Worst Practice 5: Not Recovering a Complete Environment — As the state of the art advances, some technology is left behind. We’ll keep it succinct here: If you need to keep an old technology alive, you may need to provide some or all of the solution yourself. Don’t expect the recovery site to stock or maintain every peripheral ever made just because you have one esoteric requirement. And don’t forget to keep backup copies of any obsolete software packages as well.
Another aspect to this issue, recently discovered at a customer site, is the fact that diverse platforms are now highly integrated. It’s not enough just to recover the e3000. The non-e3000 systems that share data feeds must also be recovered. And don’t forget any outside data sources either. Again, if you’re faking it, you can declare victory when you’ve reconstructed an e3000 at the recovery site. In reality, that only counts if the e3000 system can support the business on its own without any external feeds.
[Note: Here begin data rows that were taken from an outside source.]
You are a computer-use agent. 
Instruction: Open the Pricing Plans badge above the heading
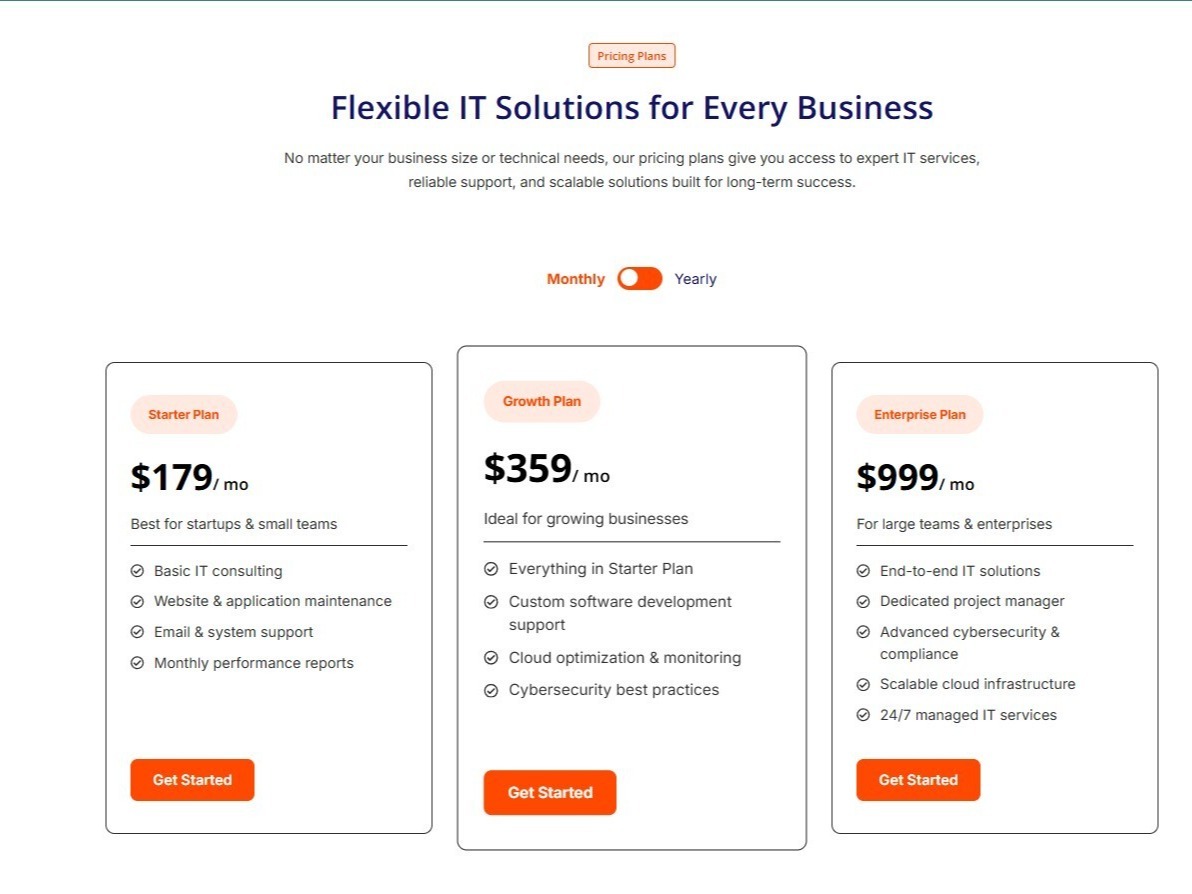point(631,56)
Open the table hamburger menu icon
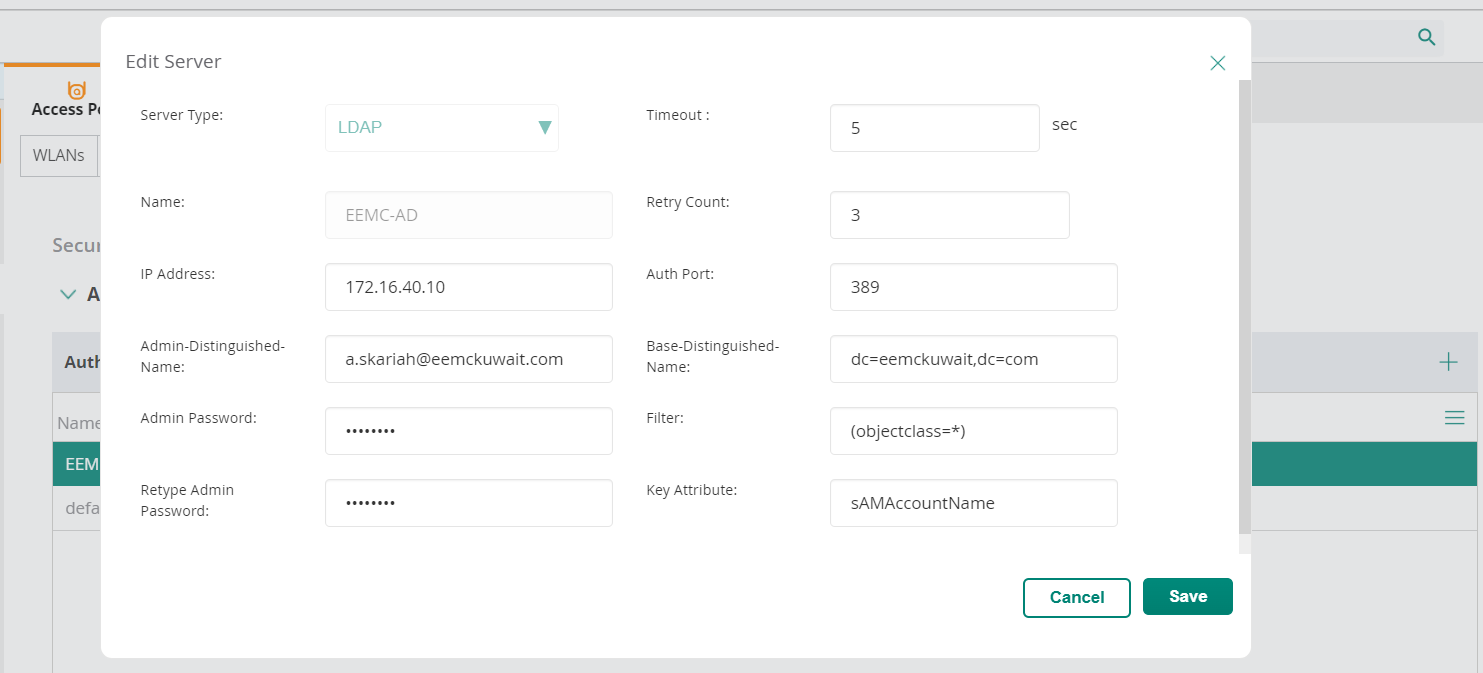 tap(1454, 418)
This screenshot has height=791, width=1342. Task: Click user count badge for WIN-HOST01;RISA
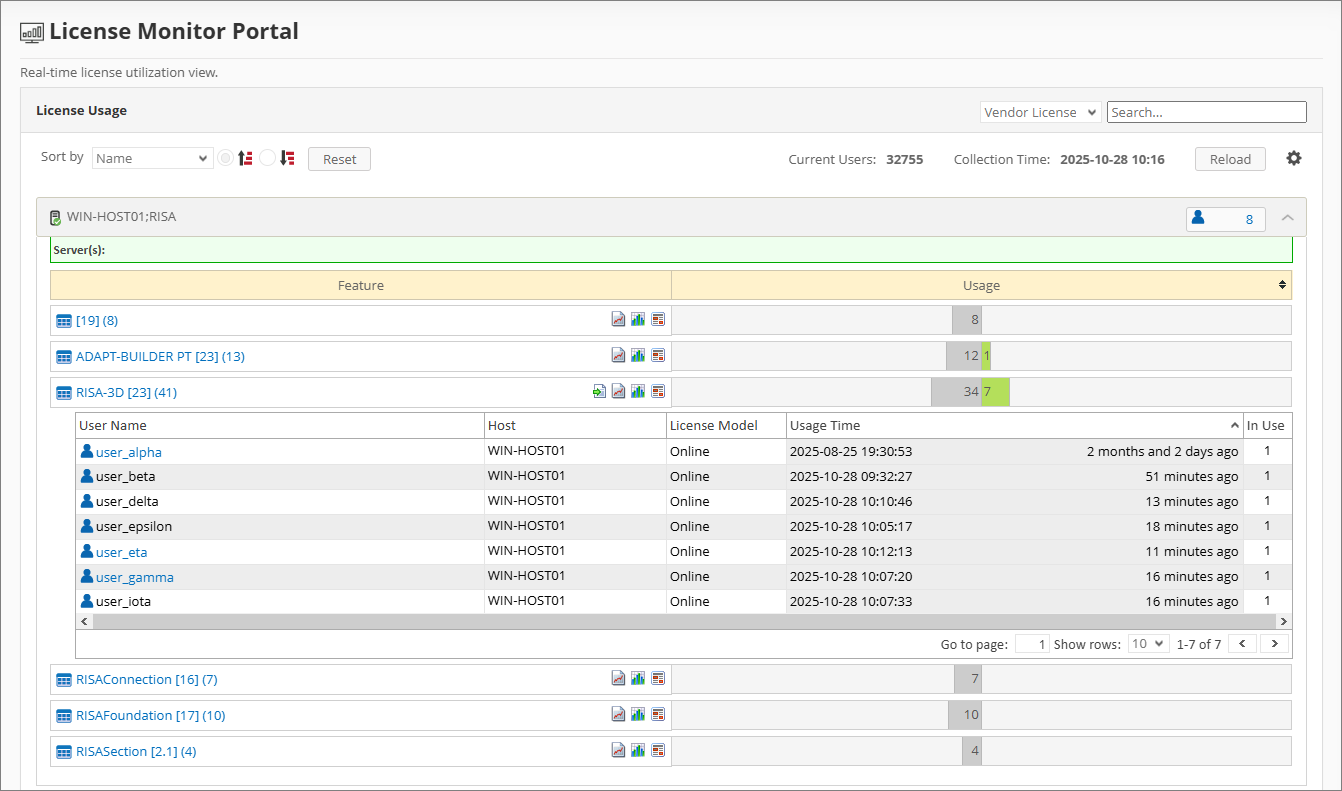coord(1225,218)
Worst Practice 6: Ignoring the Human Factor — Even the best plans don’t execute themselves. Keep in mind who will be doing what and how things will get done if key individuals are unable to perform their tasks. As we know, families come first, which is proper: so we mustn’t lose sight of our humanity in times of crisis. Any recovery is hard work. That counts double when there are casualties.
Reassess Your Assumptions
Worst Practice 7: A Defeatist Attitude — If you’ve been subjected to the “fake it” mentality, you’re probably demoralized. After all, who among us just wants to go through the motions? Well, it’s now a whole new world, and you have a really good shot at doing things right. But you need to forcefully make your case to those who didn’t take contingency planning seriously in the past. By the time you read this there may be stories about companies that unfortunately couldn’t recover from the September 11 attacks. We can emerge from this atrocity stronger if we do some honest introspection. Every rational businessperson should now be willing to do proper planning. If you can get over the bad practices of the past, you can position yourself and your business to be survivors.
Worst Practice 8: Datacenter Placement — As much as I enjoyed the view from my 29th floor datacenter, it’s pretty obvious now that datacenters don’t belong in certain places – high-rise buildings among them. Besides the obvious prohibitive cost of floor space, there are safety and security issues not obvious until recent events.
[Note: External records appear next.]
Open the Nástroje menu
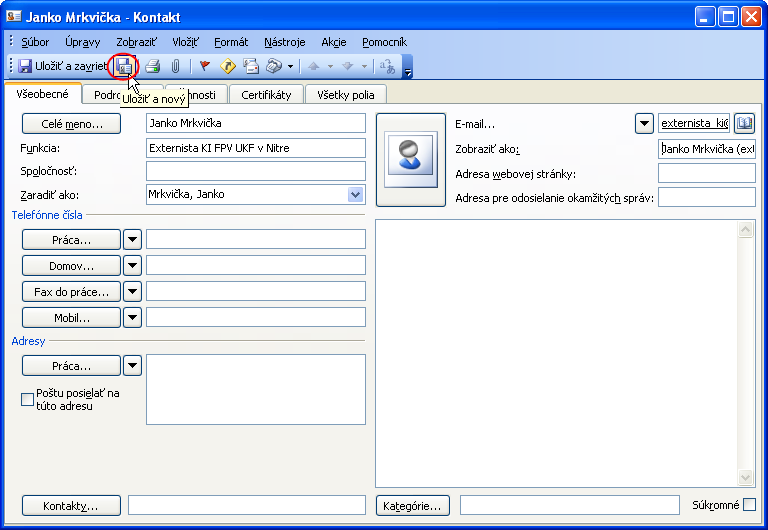(x=285, y=42)
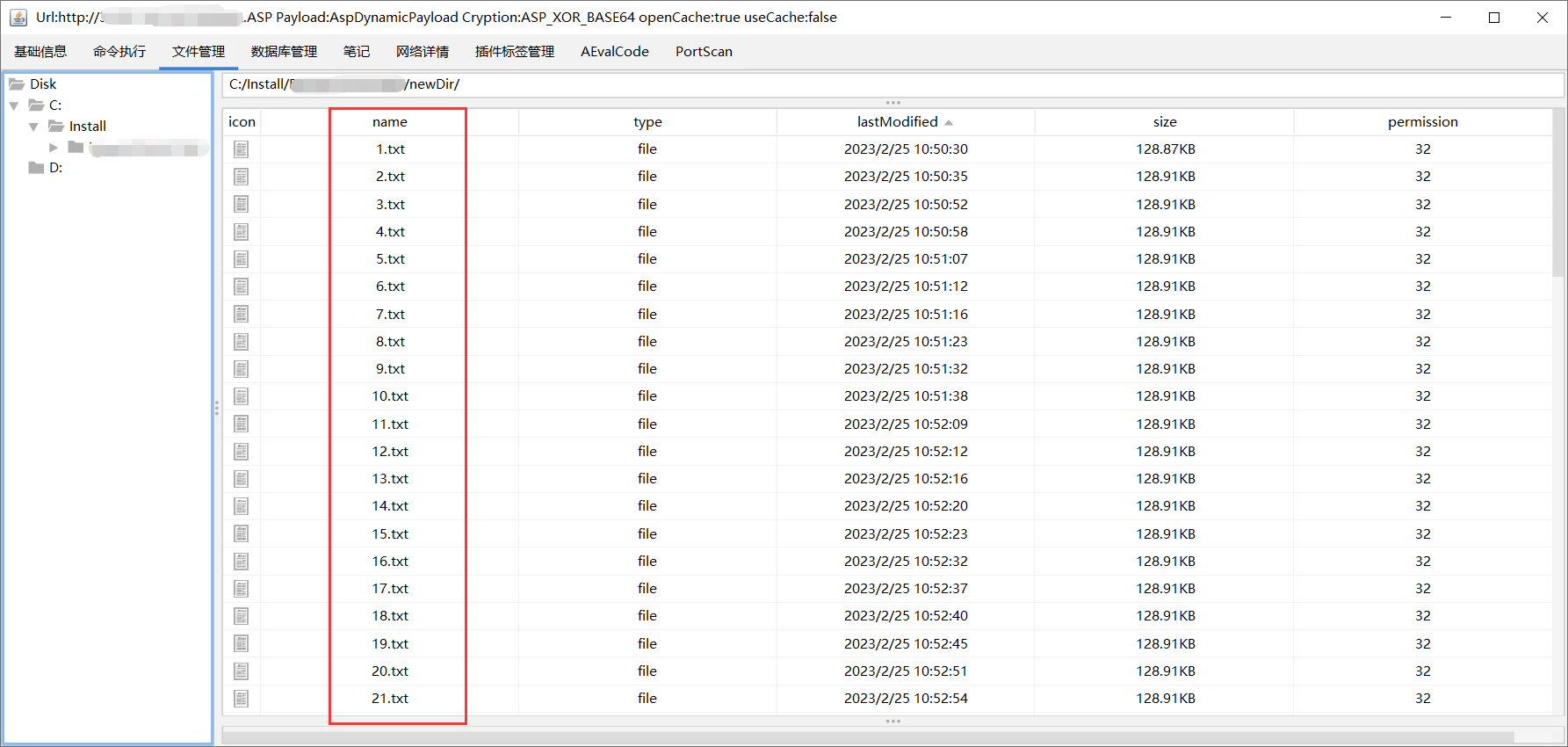The width and height of the screenshot is (1568, 747).
Task: Select the Disk root folder icon
Action: click(17, 84)
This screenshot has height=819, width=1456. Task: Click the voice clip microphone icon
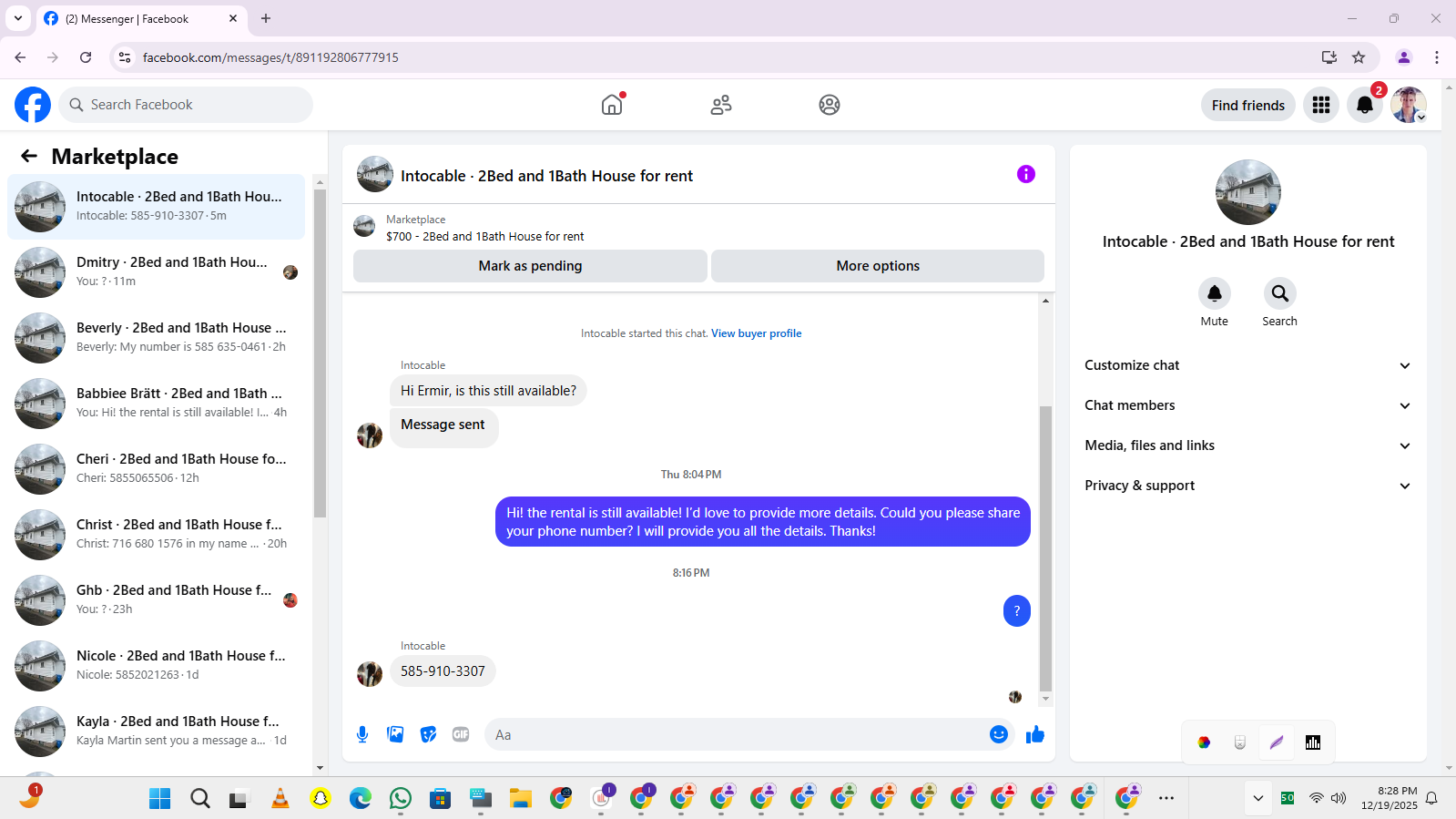pos(362,734)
I have visited many co-location facilities in the past year, and they all had a several things in common:
1. They were in the low-rent district.
2. They were very difficult to find, as they were essentially unmarked.
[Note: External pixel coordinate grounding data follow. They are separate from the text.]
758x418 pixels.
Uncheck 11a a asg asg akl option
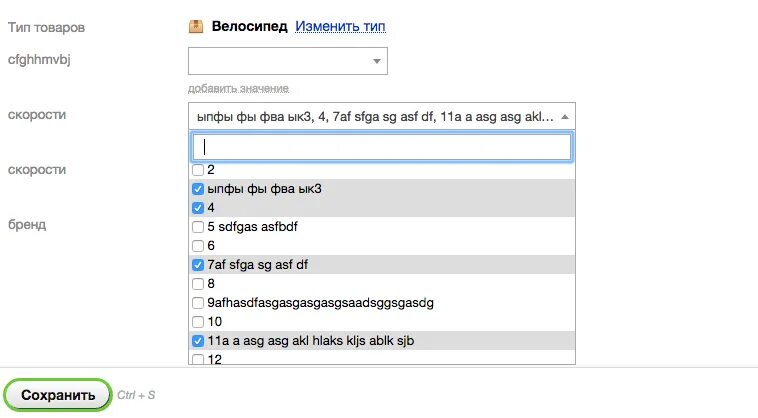click(x=198, y=341)
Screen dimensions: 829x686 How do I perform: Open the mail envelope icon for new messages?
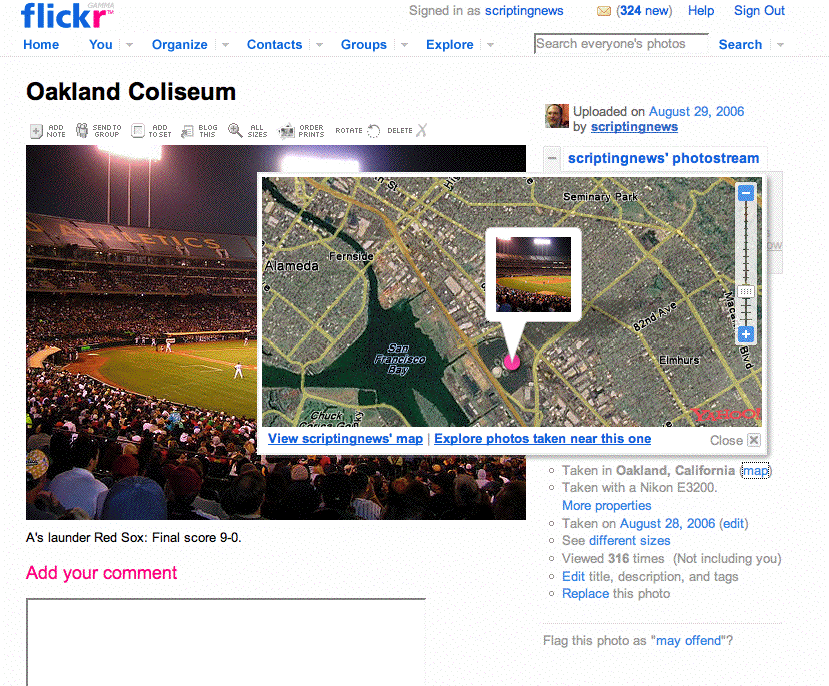(x=604, y=11)
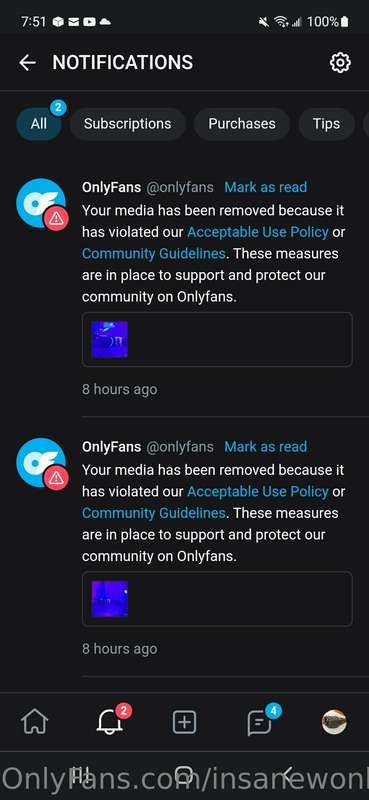View removed media thumbnail in second notification

(x=109, y=598)
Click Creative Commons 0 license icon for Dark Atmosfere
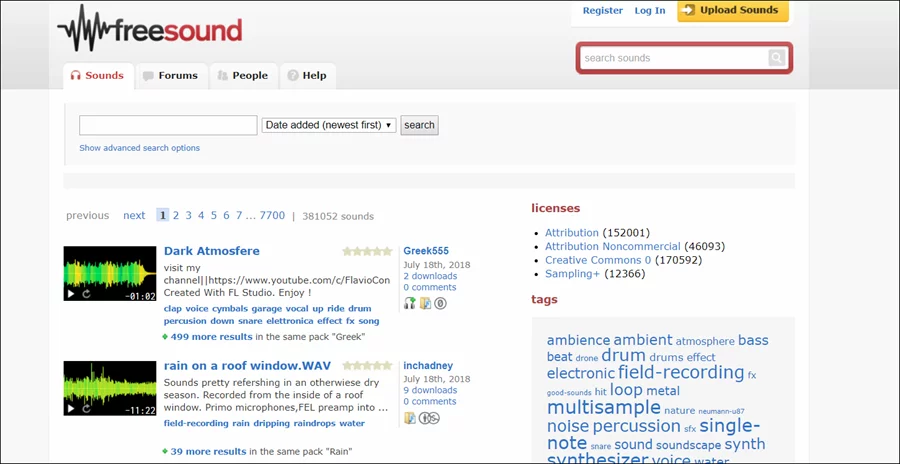 pos(440,303)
3. They were very secure (at least relative to downtown datacenters), both physically and electronically.
4. They were redundant up the wazoo.
If this does not describe your datacenter, then perhaps it’s time to consider relocation. Let’s face it, even if there are good reasons why your datacenter needs to be right downtown, I’ll bet your recovery site is in the middle of nowhere. That should tell you something.
Hope for the Best
We’re currently in reactive mode. We’ve now seen one type of unimaginable act, using airliners as missiles. For those unlucky enough to be on the front lines of that atrocity, there was no way to plan for that series of events. And it’s likely that the next event will also be difficult to imagine, and hence plan for. So even the best plans require a great deal of luck, as even the best plan is useless if there is widespread devastation beyond your control. We should be honest about those aspects of business continuity and recovery that are within our control. We must be truly prepared. But we can still hope that we never need to actually use those plans. Not like we did after September 11. At least that’s the hope.